Didit announced it has closed an additional $6 million in seed funding, bringing its total seed financing to $7.5 million as the company builds identity infrastructure designed for the AI era. The funding will support global go-to-market expansion, product development, broader programmable identity and fraud coverage, and hiring across product, sales, and customer success teams.
Founded in 2023 by twin brothers Alberto and Alejandro Rosas, Didit is focused on creating programmable identity infrastructure that enables businesses to verify people, companies, AI agents, wallets, and transactions through a developer-first platform.

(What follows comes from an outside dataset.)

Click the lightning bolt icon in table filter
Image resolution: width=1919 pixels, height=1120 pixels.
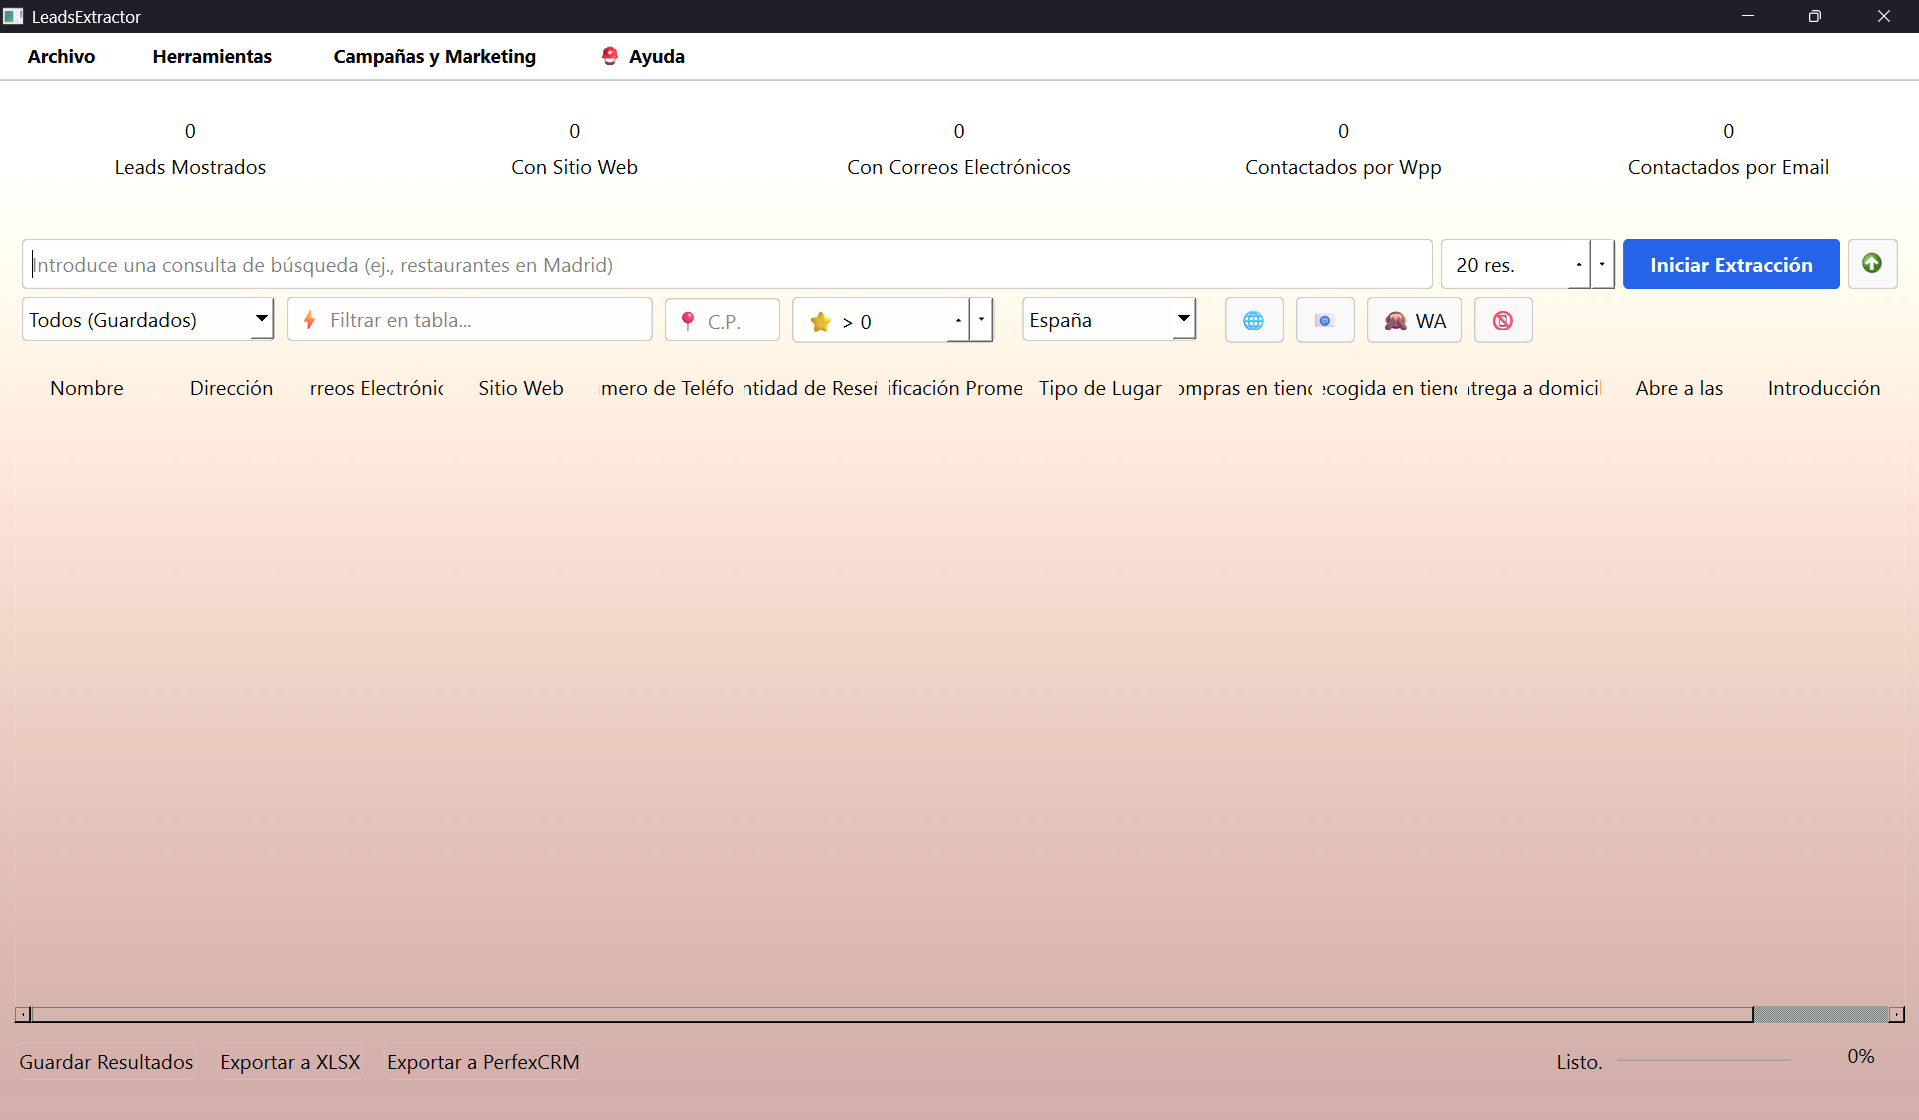point(310,320)
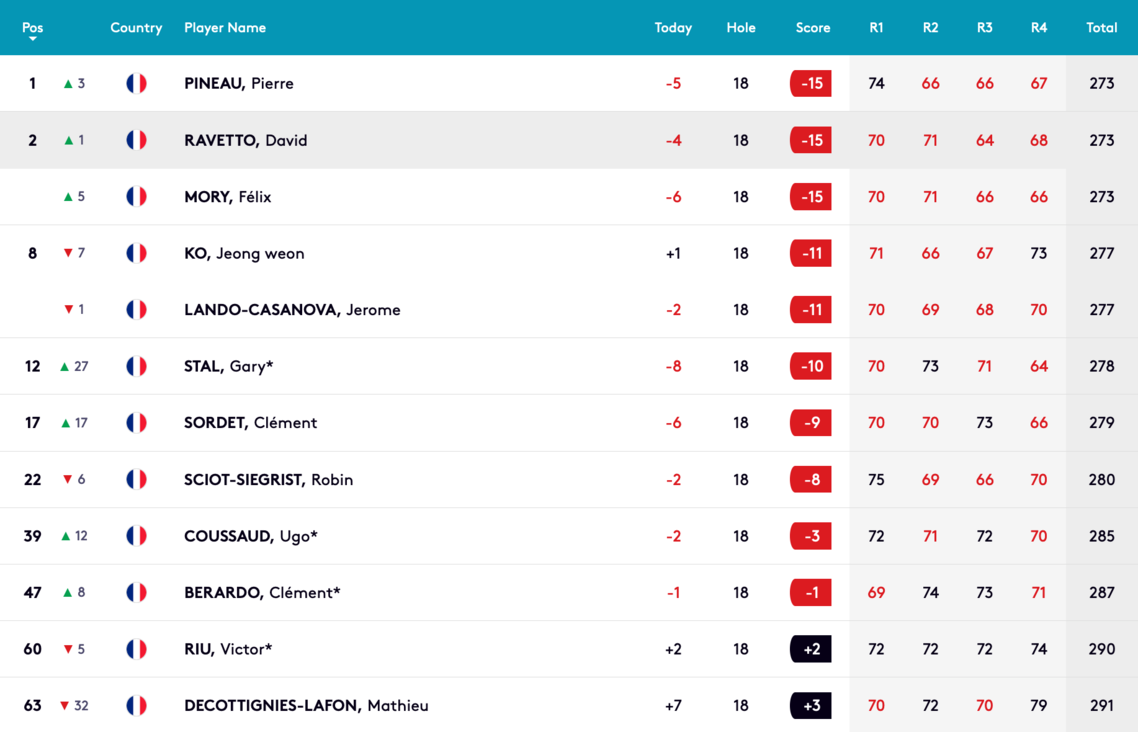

The round included participation from Y Combinator, Pioneer Fund, Orange Collective, Founders Future, Phosphor Capital, SaaSholic, and Rebel Fund, along with angel investors including Tomer London, co-founder of Gusto, and Taro Fukuyama, founder of Fond.
Didit said its platform connects to global government data sources and evaluates more than 200 signals during each verification process, including biometric liveness, deepfake analysis, injection attack detection, behavioral signals, and document authenticity checks. The company also noted that it develops its AI models internally without relying on third-party dependencies.
According to the company, the identity verification market is being reshaped by the rise of generative AI, increasing fraud sophistication, and expanding regulatory requirements worldwide. Didit cited Europe’s eIDAS 2.0 framework, which will require EU member states to offer digital identity wallets by the end of 2026, while banks and payment providers must accept them by December 2027.
Didit stated that its technology has been validated through Spain’s Financial Sandbox under the supervision of SEPBLAC, CNMV, and the Treasury as providing NFC and active liveness verification that is equivalent to or more secure than in-person identity verification.
The company said it now serves more than 1,500 active B2B customers across fintech, crypto, marketplaces, iGaming, mobility, and government sectors in more than 220 countries and territories. Didit added that revenue has been growing more than 30% month over month and that the company is already profitable.
Didit explained that its services are being used for a range of applications beyond traditional identity verification, including verified social profiles, biometric payments, adaptive age estimation, transaction authentication, and real-time digital signature verification.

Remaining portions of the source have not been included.